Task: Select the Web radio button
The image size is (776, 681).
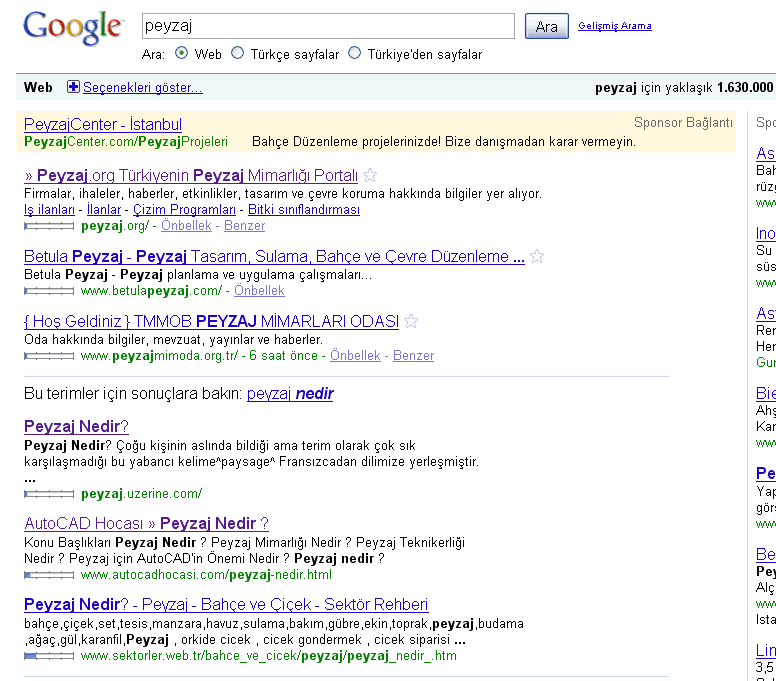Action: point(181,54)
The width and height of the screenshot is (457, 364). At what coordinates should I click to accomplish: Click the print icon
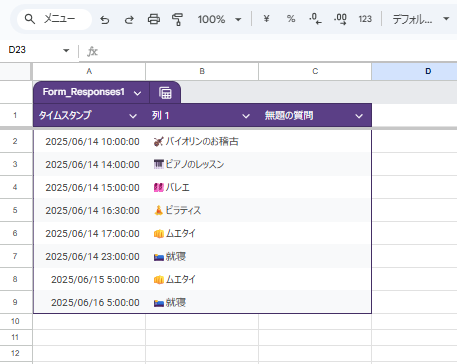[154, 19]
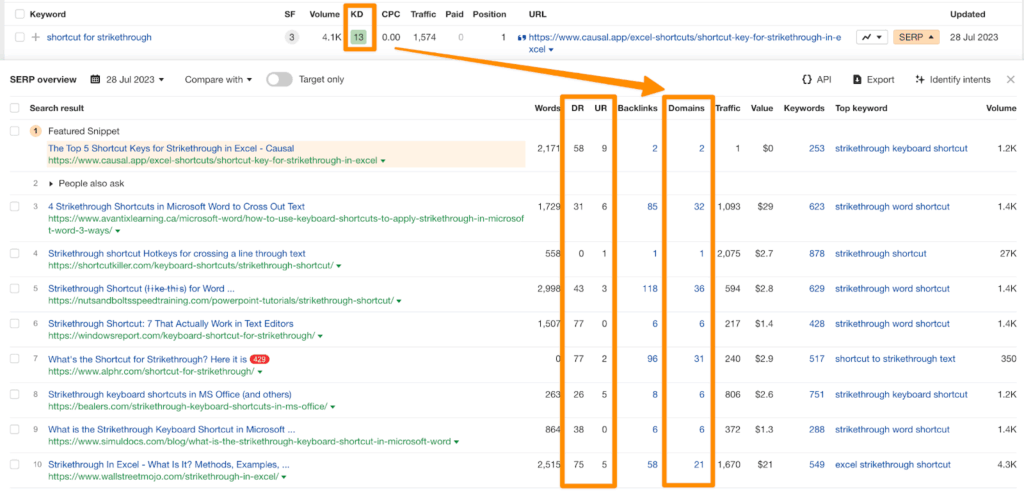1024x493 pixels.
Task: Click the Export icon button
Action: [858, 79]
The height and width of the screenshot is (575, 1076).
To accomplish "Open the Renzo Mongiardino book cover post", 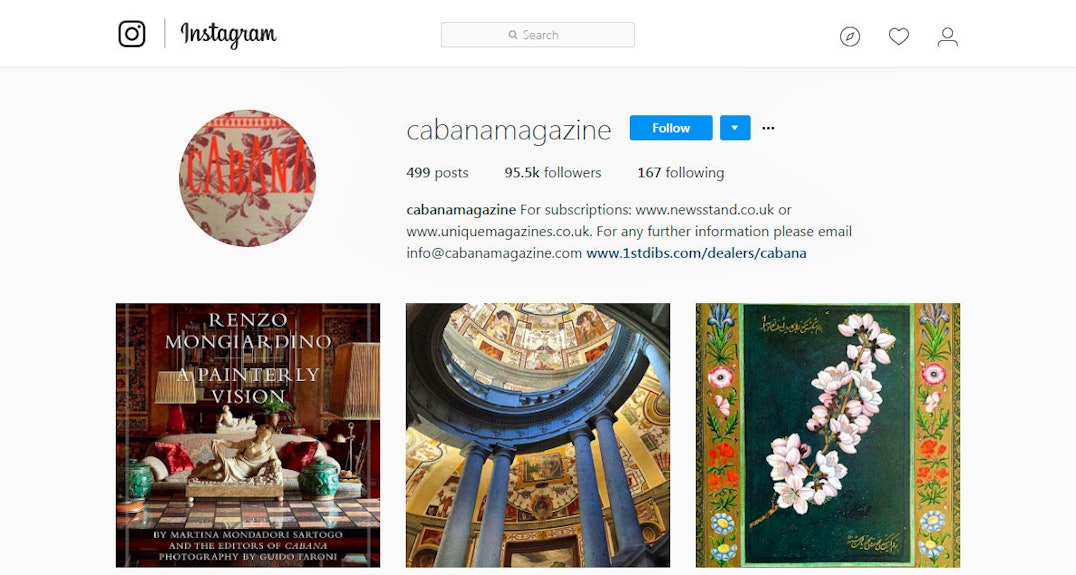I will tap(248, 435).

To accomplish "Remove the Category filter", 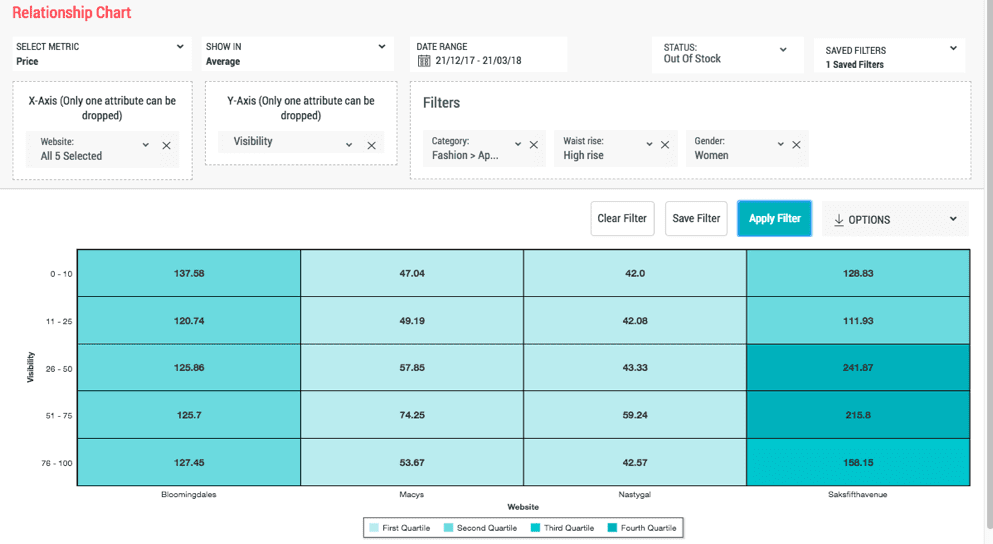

====

Pick out each line in the items above that contains the word "height", and copy those lines.

The width and height of the screenshot is (457, 364). At what coordinates should I click to accomplish: Click the print icon
The height and width of the screenshot is (575, 1076).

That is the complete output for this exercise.